___ Given data

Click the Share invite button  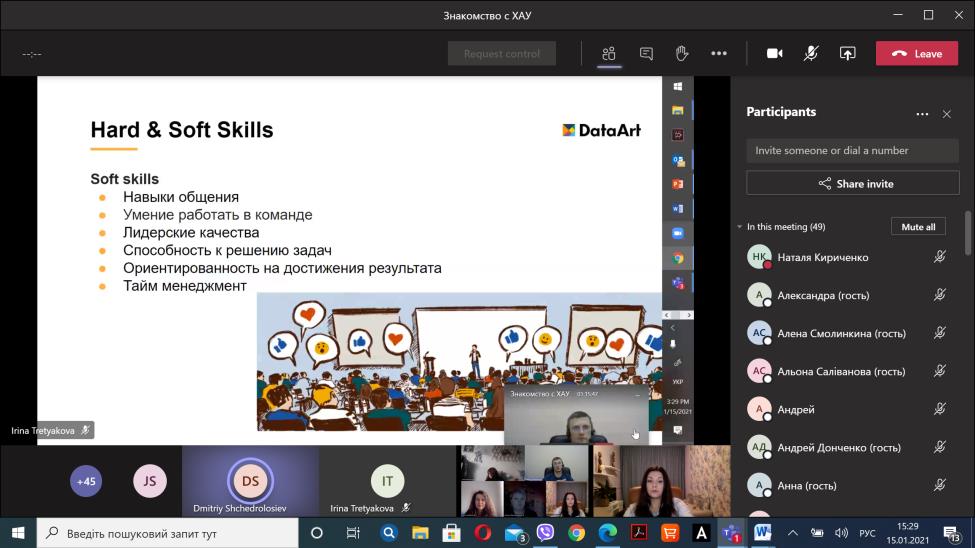pos(852,184)
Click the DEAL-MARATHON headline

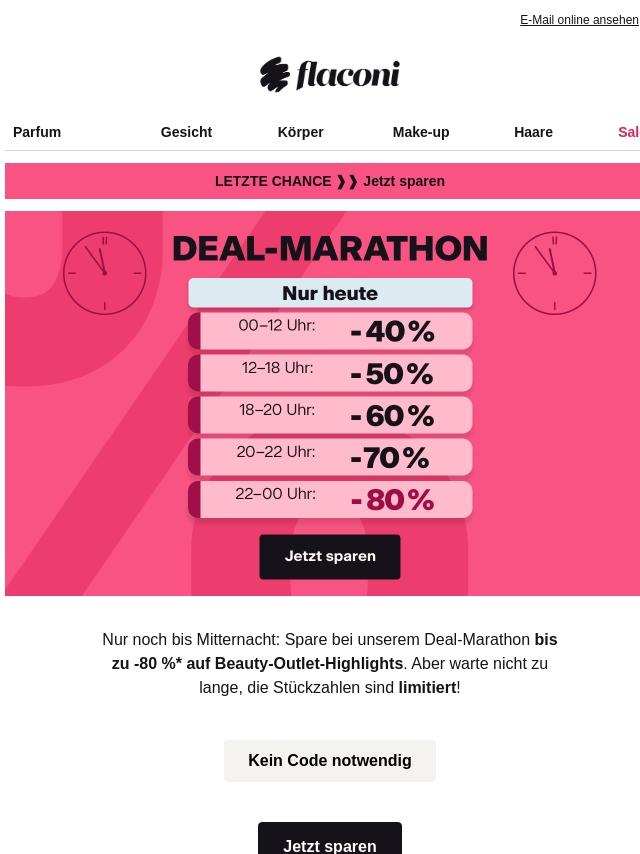pos(330,249)
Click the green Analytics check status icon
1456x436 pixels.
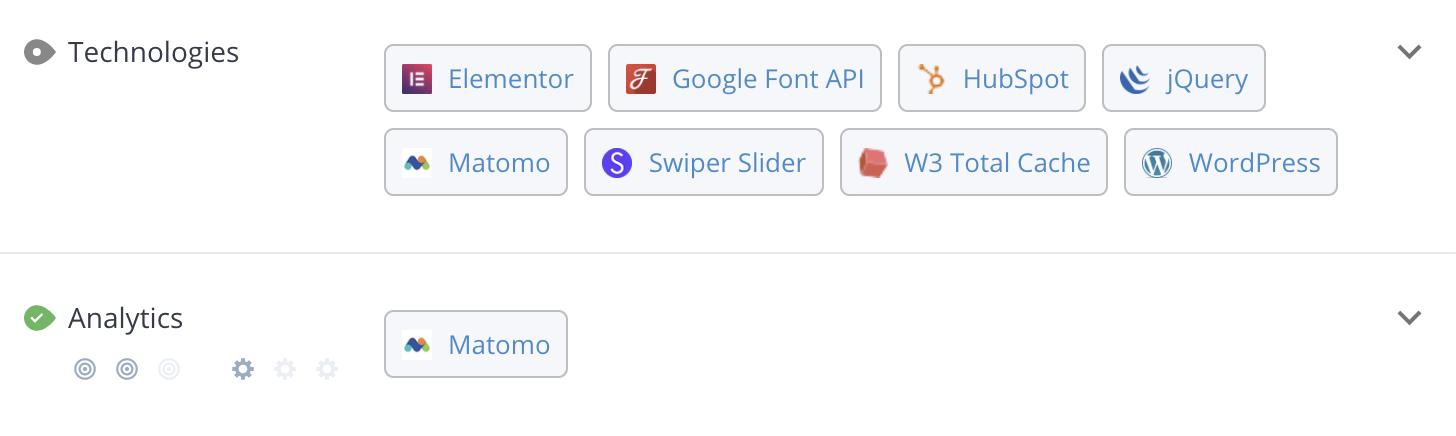pyautogui.click(x=39, y=318)
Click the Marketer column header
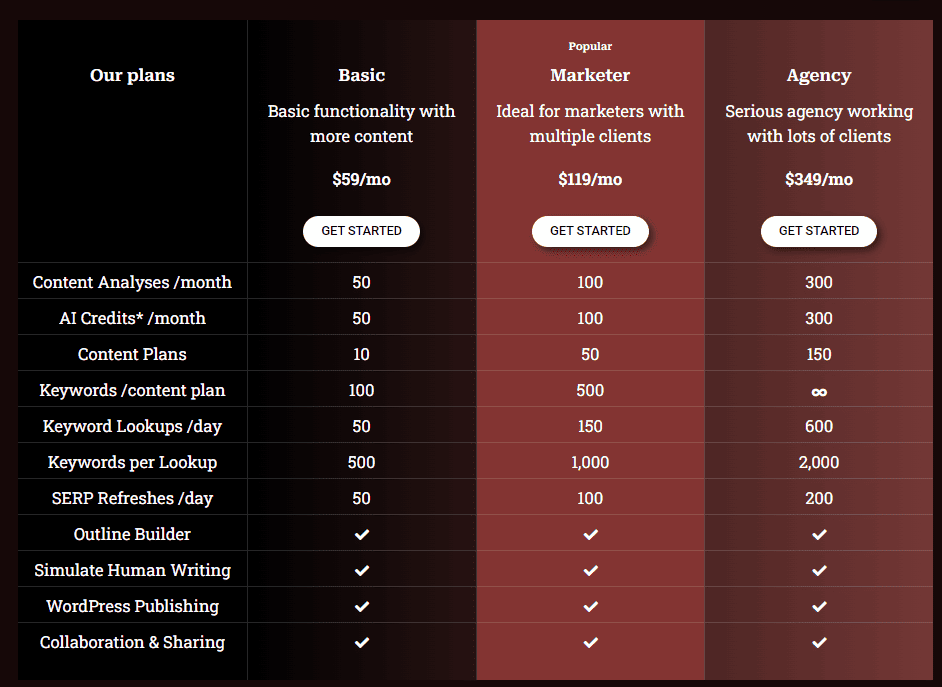942x687 pixels. 590,75
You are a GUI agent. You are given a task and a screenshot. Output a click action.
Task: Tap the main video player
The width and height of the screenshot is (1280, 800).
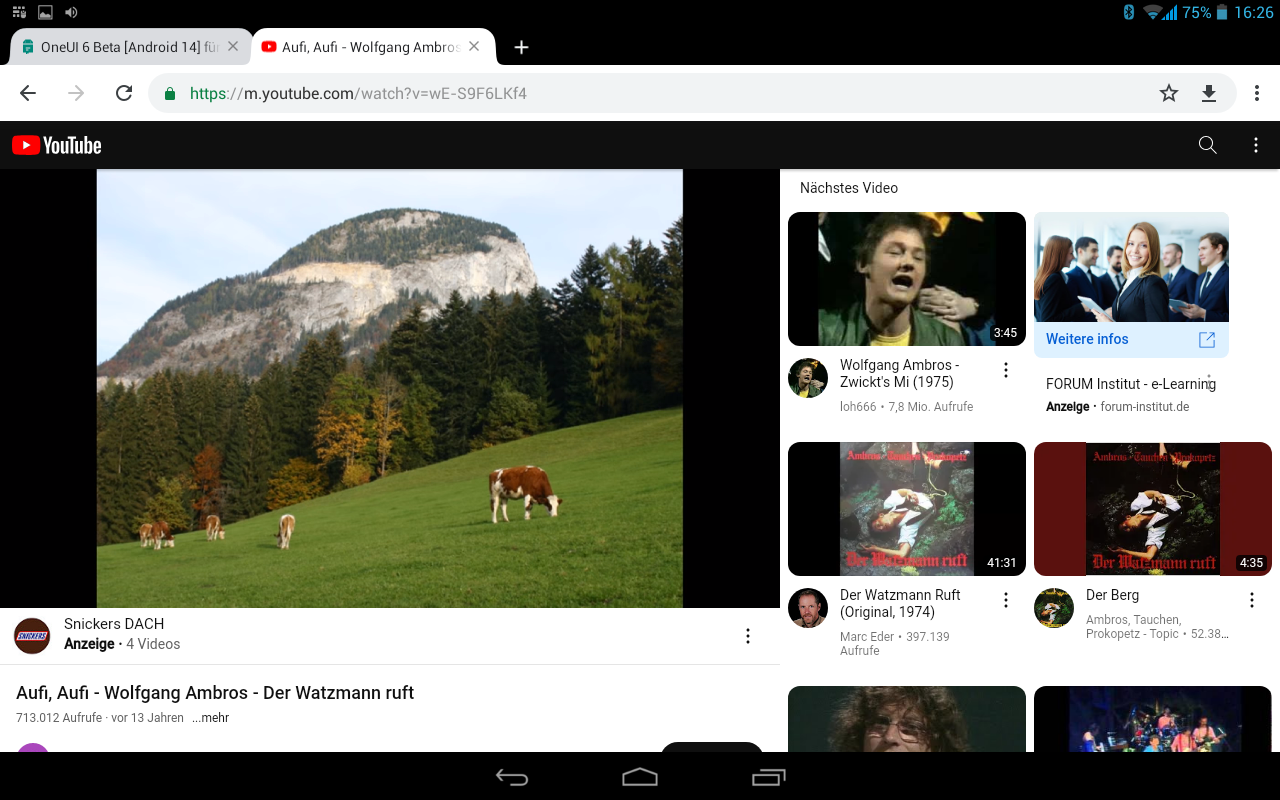tap(389, 388)
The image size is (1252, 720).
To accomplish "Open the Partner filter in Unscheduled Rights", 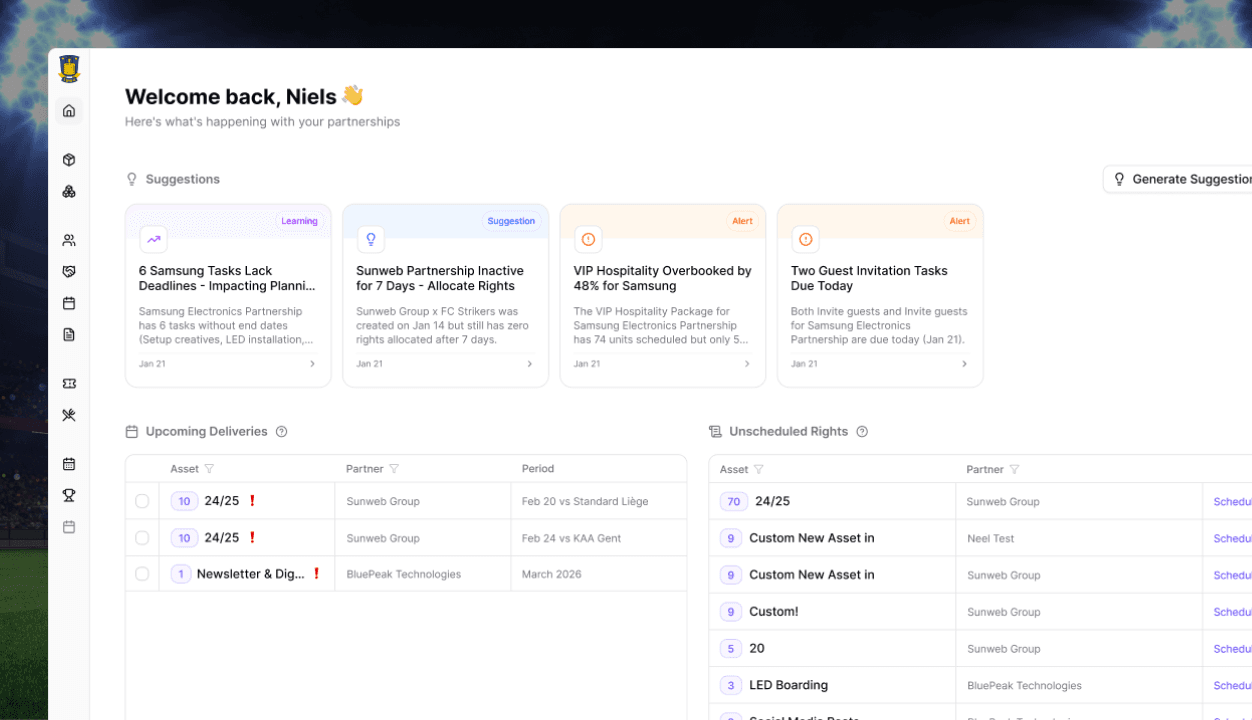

______

Problem requirements
Write out word for word every line from the line with "Click the Marketer column header" through the final line of the records, both included, skipping the pictures.

Task output
Click the Marketer column header
942x687 pixels. 590,75
You are a GUI agent. You are given a task and a screenshot. Output a click action.
Task: Tap the main video player
The width and height of the screenshot is (1280, 800).
tap(389, 388)
The image size is (1252, 720).
To accomplish "Open the Partner filter in Unscheduled Rights", 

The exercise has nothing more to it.